VORGEGEBENER TEXT:
★ ★ ★ ★ ★
Zudem hatte ich einen Leserbrief an eine Zeitschrift geschickt, der gedruckt worden war. Ein Arzt las ihn durch und meinte, ich könne Schriftstellerin sein. Zum ersten Mal in meinem Leben (ich war 29) wurde mir gesagt, dass ich gut sei, sogar sehr gut. Und nicht böse oder schlecht. Das gab mir – verständlicherweise – einen immensen Aufschub.
Als ich mich 1990 vom Vater meiner Kinder trennte – welches eine sehr gute Entscheidung war – konnte ich jedoch aufgrund meiner Krankheit meine beiden Töchter nicht behalten. Gar nicht schön, aber ich begann wenig später die Umschulung zur Schriftsetzerin, die mir sehr viel Spaß machte. Und die Kinder sah ich ja an den Wochenenden.
Manische Phasen
Diese sind im Gegensatz zu Depressionen (und auch normaler Stimmung) ja mal so richtig geil. Also so rein vom Gefühl her. Wenn ich da nur nicht so’n Scheiß bauen würde… So war ich 1994 mal in einer Düsseldorfer Disco und wollte ein paar Typen weismachen, dass in den Plättchen (ich drehte damals meine Zigaretten) Drogen sind. Und als einer der Typen mir zu nahe kam, schüttete ich ihm mein Bier über sein schickes Hemd.
Oh_oh…. zack, hatte ich seine Fäuste im Gesicht und auf dem Kopf. Das knirschende Geräusch meiner brechenden Nase werde ich nie vergessen. Und anstatt ein Krankenhaus aufzusuchen, fuhr ich nach Hause. Als mein Bruder am übernächsten Tag zu Besuch kam, schleppte er mich erstmal in Krankenhaus… Nach dieser manischen Phase kam dann wieder eine tiefe Depression, in der ich versuchte, mir das Leben zu nehmen.
Danach folgte eine lange Zeit (ca. 10 Jahre), in der ich gesund war, arbeiten ging und Spaß am Leben hatte. Besonders auch daran, dass ich meinen ersten Mac bekam und somit digital kreativ sein konnte. Es war Ende 2005, als ich dachte, ich könne meine Medikamente absetzen. Weil, war ja alles paletti. Wie sehr ich mich irrte… Es kam soweit, dass ich eine Arbeitskollegin anschrie – vor versammelter Mannschaft. Tja, da durfte ich dann sofort meine Sachen packen.
★ ★ ★ ★ ★
AUFGABEN:
1 - In welchem Jahr erfolgte laut dem vorgegebenen Text die Trennung vom Vater der Kinder?
2 - Übersetze den Satz „Das knirschende Geräusch meiner brechenden Nase werde ich nie vergessen.“ aus dem vorgegebenen Text ins Englische.
3 - Gib einen Abschnitt aus dem vorgegebenen Text wortgetreu wieder: Setze bei den Worten „Zudem hatte ich“ ein und höre nach „einen immensen Aufschub.“ auf.
Die Zeilen spielen hierbei keine Rolle.

AUSGEWÄHLTE ZEILEN:
★ ★ ★ ★ ★
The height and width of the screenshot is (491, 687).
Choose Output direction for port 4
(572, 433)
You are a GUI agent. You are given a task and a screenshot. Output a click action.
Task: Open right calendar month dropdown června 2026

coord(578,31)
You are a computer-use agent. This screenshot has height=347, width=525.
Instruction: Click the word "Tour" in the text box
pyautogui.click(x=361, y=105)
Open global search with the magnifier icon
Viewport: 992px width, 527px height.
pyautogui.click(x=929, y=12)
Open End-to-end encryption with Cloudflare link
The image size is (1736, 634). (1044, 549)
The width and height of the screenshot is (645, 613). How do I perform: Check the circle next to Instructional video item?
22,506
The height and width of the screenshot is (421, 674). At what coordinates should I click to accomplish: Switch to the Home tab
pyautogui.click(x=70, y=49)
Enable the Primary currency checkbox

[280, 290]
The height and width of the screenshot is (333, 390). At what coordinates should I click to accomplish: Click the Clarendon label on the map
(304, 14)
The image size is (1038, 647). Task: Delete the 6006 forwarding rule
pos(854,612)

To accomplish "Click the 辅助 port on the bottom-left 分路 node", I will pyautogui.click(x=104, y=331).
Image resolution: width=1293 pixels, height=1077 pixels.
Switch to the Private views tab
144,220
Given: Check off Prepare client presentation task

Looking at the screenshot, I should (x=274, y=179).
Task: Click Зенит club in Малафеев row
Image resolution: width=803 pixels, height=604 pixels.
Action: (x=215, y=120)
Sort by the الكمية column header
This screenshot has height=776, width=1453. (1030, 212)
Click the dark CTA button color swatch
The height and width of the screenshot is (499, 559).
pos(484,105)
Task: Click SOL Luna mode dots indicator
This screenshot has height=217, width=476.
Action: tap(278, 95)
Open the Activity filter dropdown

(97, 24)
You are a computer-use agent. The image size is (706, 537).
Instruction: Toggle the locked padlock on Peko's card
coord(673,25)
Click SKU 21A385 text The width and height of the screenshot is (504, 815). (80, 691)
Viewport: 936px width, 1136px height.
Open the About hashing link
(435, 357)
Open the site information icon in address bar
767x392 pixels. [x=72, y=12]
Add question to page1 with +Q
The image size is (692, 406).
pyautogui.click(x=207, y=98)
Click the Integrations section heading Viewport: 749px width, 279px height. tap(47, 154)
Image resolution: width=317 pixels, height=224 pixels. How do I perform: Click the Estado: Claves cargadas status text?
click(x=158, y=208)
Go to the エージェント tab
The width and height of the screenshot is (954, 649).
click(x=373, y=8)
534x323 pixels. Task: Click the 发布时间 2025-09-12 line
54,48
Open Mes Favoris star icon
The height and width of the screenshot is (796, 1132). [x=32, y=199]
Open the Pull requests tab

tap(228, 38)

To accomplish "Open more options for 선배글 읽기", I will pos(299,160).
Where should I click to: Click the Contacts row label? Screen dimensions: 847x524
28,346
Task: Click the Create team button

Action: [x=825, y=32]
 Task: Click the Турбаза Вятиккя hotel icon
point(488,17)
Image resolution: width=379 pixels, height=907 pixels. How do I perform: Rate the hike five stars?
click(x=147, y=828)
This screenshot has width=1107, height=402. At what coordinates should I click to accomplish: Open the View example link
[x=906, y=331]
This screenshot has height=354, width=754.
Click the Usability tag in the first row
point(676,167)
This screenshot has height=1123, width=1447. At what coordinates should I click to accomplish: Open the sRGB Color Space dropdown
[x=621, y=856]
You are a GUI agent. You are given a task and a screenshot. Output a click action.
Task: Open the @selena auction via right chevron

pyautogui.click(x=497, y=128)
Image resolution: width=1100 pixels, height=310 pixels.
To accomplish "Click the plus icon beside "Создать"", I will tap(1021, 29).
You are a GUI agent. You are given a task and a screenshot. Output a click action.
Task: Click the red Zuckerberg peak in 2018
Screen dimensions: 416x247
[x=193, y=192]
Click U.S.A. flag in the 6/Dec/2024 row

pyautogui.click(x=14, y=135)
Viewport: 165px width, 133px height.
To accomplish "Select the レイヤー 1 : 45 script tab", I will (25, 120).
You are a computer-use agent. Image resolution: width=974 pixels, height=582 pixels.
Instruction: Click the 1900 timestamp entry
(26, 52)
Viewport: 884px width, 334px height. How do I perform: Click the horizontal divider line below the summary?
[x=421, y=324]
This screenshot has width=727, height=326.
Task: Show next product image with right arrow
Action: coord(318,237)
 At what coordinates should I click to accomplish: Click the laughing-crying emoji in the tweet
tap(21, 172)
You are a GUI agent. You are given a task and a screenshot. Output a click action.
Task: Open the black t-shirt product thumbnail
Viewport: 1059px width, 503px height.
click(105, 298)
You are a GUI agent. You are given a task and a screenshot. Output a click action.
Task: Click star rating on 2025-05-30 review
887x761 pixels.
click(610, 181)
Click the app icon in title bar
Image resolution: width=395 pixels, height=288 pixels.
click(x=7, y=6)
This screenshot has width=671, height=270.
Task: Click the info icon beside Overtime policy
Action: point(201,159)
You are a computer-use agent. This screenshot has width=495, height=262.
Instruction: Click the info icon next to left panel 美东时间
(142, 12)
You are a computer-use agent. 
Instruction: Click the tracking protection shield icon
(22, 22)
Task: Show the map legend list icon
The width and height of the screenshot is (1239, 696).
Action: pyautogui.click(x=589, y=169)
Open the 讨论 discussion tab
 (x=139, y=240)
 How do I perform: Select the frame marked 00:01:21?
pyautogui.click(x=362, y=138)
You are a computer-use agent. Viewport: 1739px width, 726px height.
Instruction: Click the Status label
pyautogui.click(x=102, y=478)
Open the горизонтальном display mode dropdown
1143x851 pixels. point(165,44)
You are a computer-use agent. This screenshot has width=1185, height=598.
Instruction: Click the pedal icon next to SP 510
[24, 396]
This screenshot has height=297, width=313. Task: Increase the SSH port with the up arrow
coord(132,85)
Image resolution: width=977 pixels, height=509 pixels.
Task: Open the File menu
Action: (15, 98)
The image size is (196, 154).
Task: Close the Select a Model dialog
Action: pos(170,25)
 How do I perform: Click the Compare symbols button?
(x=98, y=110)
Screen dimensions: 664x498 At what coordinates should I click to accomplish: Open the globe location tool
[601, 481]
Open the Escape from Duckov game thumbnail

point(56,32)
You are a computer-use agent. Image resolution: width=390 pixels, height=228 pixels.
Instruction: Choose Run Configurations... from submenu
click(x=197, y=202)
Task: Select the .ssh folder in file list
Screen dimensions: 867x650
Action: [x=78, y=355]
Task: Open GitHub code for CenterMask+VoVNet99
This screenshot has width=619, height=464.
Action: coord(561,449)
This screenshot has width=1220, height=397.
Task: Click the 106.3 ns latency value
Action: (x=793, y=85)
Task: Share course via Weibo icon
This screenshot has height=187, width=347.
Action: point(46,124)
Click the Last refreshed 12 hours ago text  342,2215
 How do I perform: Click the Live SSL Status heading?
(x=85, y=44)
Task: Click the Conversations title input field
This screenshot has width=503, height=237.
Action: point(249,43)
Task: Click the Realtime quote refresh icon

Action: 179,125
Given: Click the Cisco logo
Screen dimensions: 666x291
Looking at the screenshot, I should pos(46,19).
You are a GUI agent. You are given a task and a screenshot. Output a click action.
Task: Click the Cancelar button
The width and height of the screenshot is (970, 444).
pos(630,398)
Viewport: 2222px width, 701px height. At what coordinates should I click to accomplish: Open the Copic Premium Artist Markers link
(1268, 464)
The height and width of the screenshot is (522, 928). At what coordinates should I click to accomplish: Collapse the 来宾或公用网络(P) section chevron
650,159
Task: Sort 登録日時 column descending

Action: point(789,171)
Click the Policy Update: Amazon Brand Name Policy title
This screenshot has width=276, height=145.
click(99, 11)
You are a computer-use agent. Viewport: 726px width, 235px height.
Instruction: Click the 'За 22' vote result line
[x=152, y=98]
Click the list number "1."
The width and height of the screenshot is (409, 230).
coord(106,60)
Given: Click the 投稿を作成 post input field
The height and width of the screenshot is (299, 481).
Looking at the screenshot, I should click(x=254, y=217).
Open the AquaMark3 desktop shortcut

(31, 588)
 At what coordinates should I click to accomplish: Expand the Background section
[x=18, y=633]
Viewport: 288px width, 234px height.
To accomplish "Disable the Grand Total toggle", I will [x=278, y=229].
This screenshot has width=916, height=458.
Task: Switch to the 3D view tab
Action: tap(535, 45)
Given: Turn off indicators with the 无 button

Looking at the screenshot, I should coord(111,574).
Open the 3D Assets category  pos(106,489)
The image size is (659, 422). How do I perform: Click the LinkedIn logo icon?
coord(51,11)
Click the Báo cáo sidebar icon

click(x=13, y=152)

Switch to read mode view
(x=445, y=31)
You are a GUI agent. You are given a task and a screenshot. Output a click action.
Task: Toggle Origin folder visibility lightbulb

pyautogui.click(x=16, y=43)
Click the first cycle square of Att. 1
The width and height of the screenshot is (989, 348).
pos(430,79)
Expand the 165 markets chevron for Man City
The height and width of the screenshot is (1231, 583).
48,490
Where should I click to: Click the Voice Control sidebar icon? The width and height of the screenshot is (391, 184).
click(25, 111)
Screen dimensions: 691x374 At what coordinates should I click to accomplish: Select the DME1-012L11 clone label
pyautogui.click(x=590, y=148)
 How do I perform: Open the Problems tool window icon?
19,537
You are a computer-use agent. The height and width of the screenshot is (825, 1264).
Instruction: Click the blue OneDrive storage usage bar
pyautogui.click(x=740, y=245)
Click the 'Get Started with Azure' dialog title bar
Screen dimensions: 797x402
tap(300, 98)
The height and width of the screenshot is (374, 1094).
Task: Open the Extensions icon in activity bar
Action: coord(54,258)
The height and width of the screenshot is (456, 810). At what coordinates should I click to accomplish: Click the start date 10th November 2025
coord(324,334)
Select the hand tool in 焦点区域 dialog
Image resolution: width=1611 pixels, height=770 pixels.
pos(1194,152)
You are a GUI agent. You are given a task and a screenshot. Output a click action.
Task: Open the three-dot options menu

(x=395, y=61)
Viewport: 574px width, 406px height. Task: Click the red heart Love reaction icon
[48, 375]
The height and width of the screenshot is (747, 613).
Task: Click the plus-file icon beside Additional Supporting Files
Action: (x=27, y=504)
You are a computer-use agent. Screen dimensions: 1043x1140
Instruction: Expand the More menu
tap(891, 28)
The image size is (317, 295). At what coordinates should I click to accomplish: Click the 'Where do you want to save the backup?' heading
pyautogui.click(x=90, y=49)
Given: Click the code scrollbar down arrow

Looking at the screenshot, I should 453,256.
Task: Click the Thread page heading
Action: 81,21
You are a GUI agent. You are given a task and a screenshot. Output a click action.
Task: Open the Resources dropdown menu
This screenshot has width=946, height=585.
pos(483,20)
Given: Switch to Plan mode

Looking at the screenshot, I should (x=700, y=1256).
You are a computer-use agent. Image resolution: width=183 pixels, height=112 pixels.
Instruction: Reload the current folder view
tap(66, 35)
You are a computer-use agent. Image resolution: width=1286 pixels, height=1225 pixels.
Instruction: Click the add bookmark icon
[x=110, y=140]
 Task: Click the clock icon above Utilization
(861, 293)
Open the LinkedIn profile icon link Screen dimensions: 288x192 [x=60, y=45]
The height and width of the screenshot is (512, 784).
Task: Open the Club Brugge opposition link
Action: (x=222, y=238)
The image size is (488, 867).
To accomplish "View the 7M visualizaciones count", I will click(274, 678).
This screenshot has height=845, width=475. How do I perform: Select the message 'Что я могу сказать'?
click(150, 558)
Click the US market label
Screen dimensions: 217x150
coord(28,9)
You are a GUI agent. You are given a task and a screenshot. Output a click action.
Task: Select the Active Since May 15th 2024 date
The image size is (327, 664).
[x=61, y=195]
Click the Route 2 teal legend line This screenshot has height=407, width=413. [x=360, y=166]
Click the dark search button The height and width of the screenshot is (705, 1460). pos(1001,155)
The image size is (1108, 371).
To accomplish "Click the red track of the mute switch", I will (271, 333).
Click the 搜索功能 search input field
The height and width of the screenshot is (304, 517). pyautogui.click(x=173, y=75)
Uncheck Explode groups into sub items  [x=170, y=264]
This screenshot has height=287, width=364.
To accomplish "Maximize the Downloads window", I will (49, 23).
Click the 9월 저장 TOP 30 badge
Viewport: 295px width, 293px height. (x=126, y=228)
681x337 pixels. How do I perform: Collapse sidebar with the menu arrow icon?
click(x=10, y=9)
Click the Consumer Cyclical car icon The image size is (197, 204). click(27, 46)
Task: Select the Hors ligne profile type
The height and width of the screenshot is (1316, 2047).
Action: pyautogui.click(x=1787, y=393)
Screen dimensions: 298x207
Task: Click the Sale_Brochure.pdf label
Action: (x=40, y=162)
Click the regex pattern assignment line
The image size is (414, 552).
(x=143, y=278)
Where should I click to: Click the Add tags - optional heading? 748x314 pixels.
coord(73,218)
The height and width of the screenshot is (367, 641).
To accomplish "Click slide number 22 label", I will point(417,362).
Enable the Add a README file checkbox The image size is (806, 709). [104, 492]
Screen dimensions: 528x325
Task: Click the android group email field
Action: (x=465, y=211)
★ ★ ★ ★ ★
LÖSUNGEN ZUR ÜBUNG:
1 - Im Jahr 1990.

2 - I will never forget the crunching sound of my nose breaking.

3 -
Zudem hatte ich einen Leserbrief an eine Zeitschrift geschickt, der gedruckt worden war. Ein Arzt las ihn durch und meinte, ich könne Schriftstellerin sein. Zum ersten Mal in meinem Leben (ich war 29) wurde mir gesagt, dass ich gut sei, sogar sehr gut. Und nicht böse oder schlecht. Das gab mir – verständlicherweise – einen immensen Aufschub.